▶ [Written exercise] Do these statements agree with the court judgment below? Answer yes or no for each, quoting the words of the judgment that decide it. 1. The applicant arrived in the country in December 2007. 2. The Tribunal found the applicant's account not credible. 3. The applicant's brother paid for his journey.

▶ [Passage given]
LORD JUSTICE MOORE-BICK: This is a renewed application for permission to appeal following refusal on paper by the single Lord Justice.

2.

The applicant is an Afghan national who entered this country in December 2007 when he was about 16. He claimed asylum on the grounds that he was at risk of ill=treatment if he were to return to Afghanistan. He said that when he was about 7 years old his family had been broken up by a Taliban attack on his village and he was taken to Kabul where he was forced to work and was sexually abused. In 2007 he came across someone who was able to put him in touch with his brother in this country. His brother sent money to pay for his journey to this country.

3.

This account, although uncorroborated except as to the extent of his brother's involvement, was accepted by the Tribunal as essentially credible, but his appeal was dismissed on the grounds that he was no longer at risk of persecution in Afghanistan. However, he was granted discretionary relief to remain until June 2009 when he became seventeen-and-a-half.

4.

▶ [Source material]
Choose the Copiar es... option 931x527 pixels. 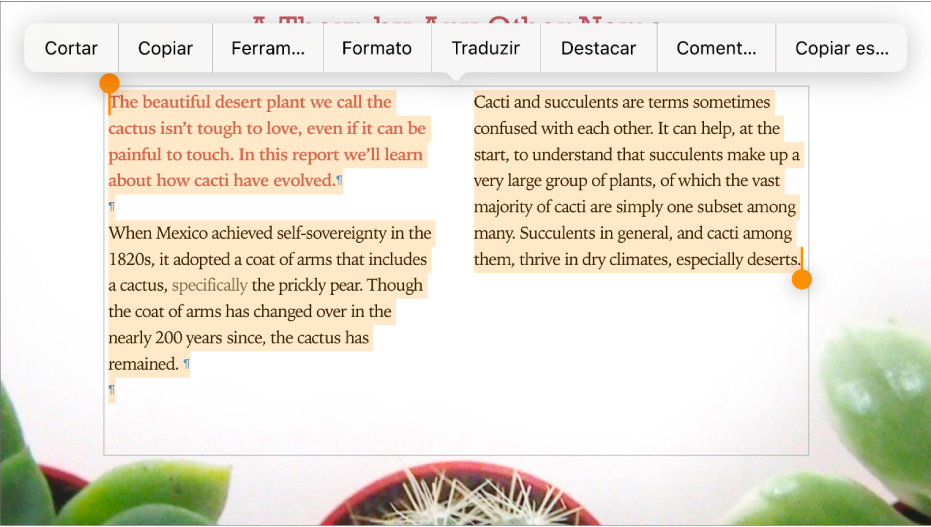841,48
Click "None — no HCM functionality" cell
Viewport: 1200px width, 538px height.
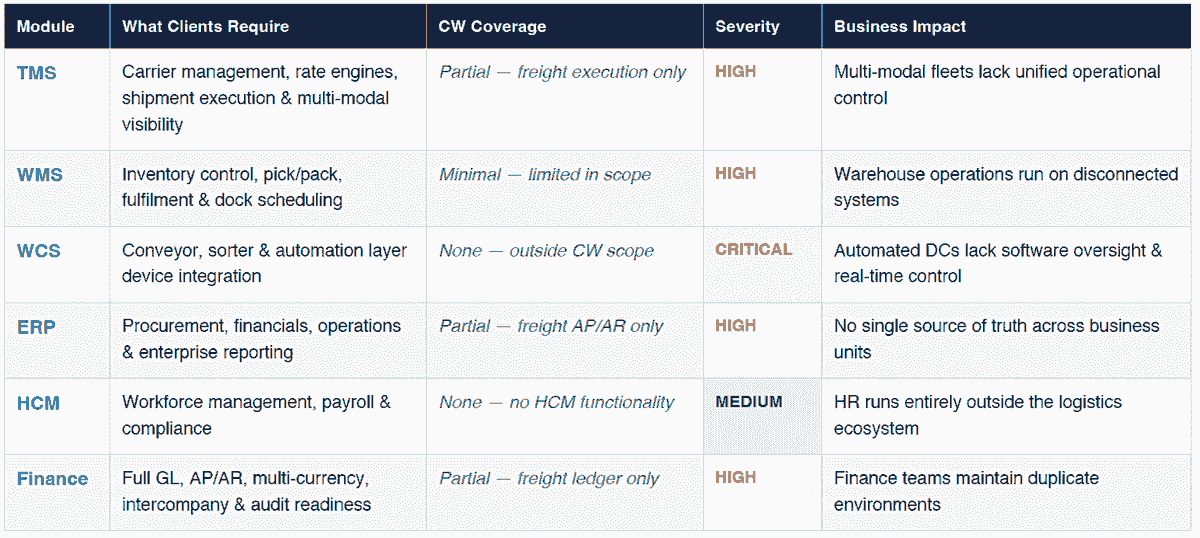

▶ [Solution to this exercise]
1. Yes: "entered this country in December 2007"
2. No: "was accepted by the Tribunal as essentially credible"
3. Yes: "His brother sent money to pay for his journey to this country."